- _What the task asks_: The expected output is exactly the lines below, starting at the line with "Where should I" and ending at the line with "Given: Click the cyan Pages legend label", both included; no other line belongs in it.

**** Entries supplied

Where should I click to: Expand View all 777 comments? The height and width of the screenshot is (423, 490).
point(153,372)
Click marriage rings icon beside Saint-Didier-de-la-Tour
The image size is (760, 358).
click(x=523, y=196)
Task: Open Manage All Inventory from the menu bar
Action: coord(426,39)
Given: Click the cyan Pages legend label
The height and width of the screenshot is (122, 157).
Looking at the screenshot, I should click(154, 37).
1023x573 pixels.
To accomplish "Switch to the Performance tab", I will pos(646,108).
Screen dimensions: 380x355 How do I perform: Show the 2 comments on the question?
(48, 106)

********
**** Entries supplied

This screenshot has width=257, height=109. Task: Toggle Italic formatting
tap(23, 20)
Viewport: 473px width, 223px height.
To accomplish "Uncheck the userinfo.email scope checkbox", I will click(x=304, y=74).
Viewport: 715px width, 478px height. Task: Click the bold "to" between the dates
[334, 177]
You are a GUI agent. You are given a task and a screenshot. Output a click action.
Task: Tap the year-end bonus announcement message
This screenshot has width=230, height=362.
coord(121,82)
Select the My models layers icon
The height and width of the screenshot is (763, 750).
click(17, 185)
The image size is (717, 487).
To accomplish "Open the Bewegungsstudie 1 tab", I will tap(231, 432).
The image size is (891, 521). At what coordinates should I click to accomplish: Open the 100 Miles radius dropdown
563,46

********
**** Entries supplied

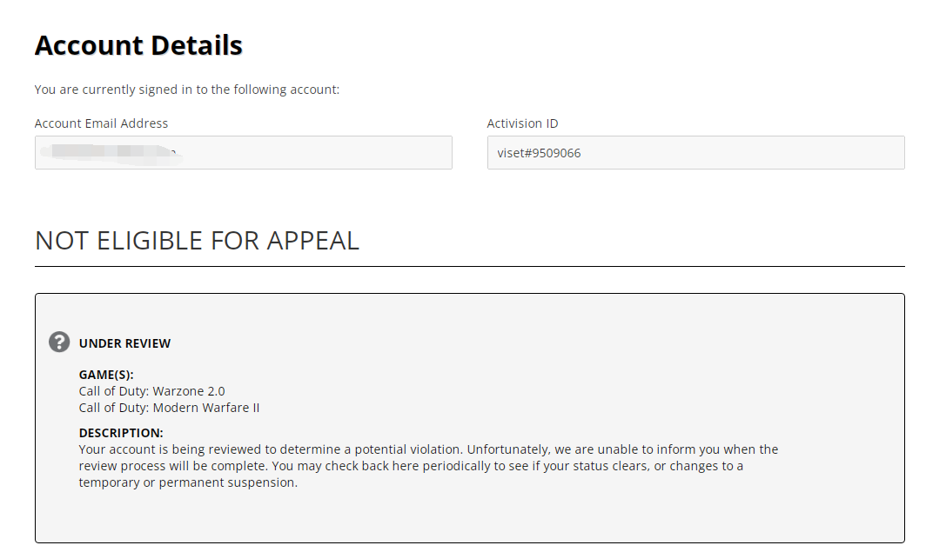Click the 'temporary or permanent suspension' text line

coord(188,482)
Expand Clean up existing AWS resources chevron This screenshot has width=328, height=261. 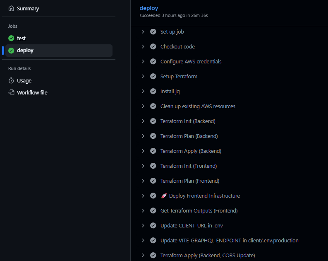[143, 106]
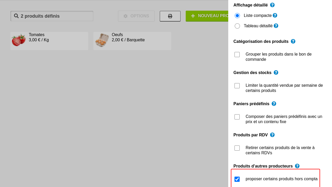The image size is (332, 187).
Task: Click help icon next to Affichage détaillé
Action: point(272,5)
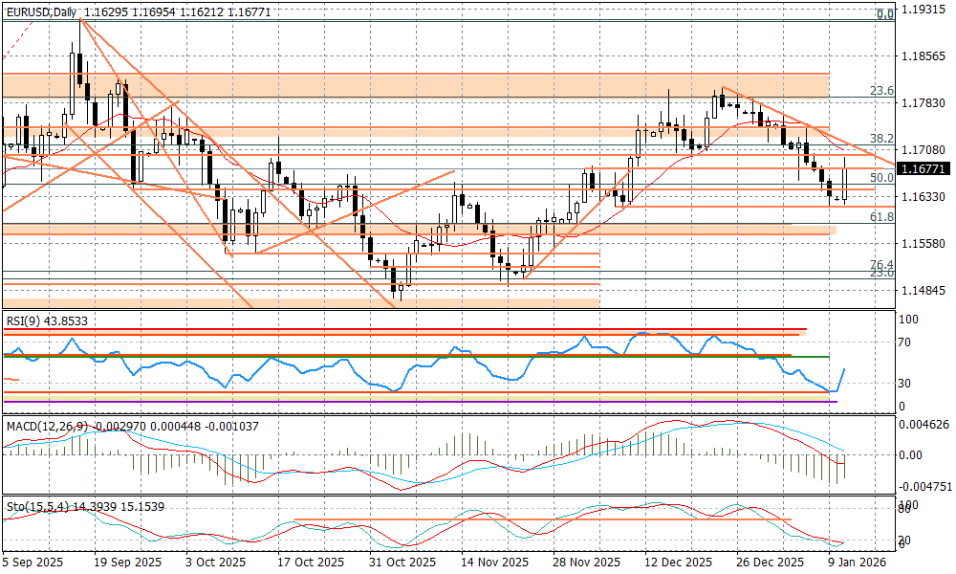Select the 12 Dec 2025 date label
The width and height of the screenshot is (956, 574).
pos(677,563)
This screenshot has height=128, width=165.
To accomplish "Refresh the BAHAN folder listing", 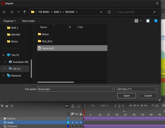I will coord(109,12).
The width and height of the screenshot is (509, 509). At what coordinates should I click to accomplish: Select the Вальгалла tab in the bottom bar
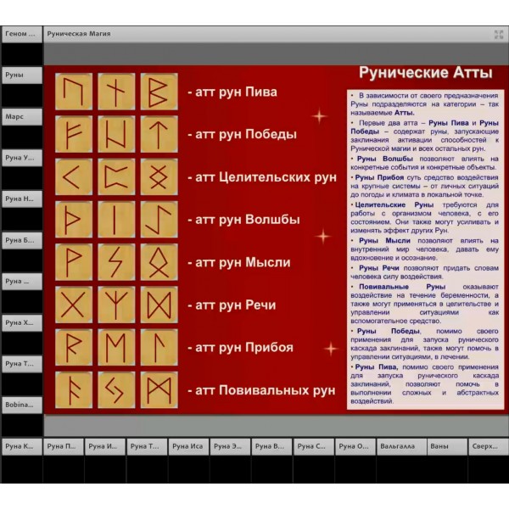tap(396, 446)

********

- _Response below_:
Where should I click to: Expand View all 777 comments? The height and width of the screenshot is (423, 490).
point(153,372)
Click marriage rings icon beside Saint-Didier-de-la-Tour
The image size is (760, 358).
click(x=523, y=196)
Task: Open Manage All Inventory from the menu bar
Action: coord(426,39)
Given: Click the cyan Pages legend label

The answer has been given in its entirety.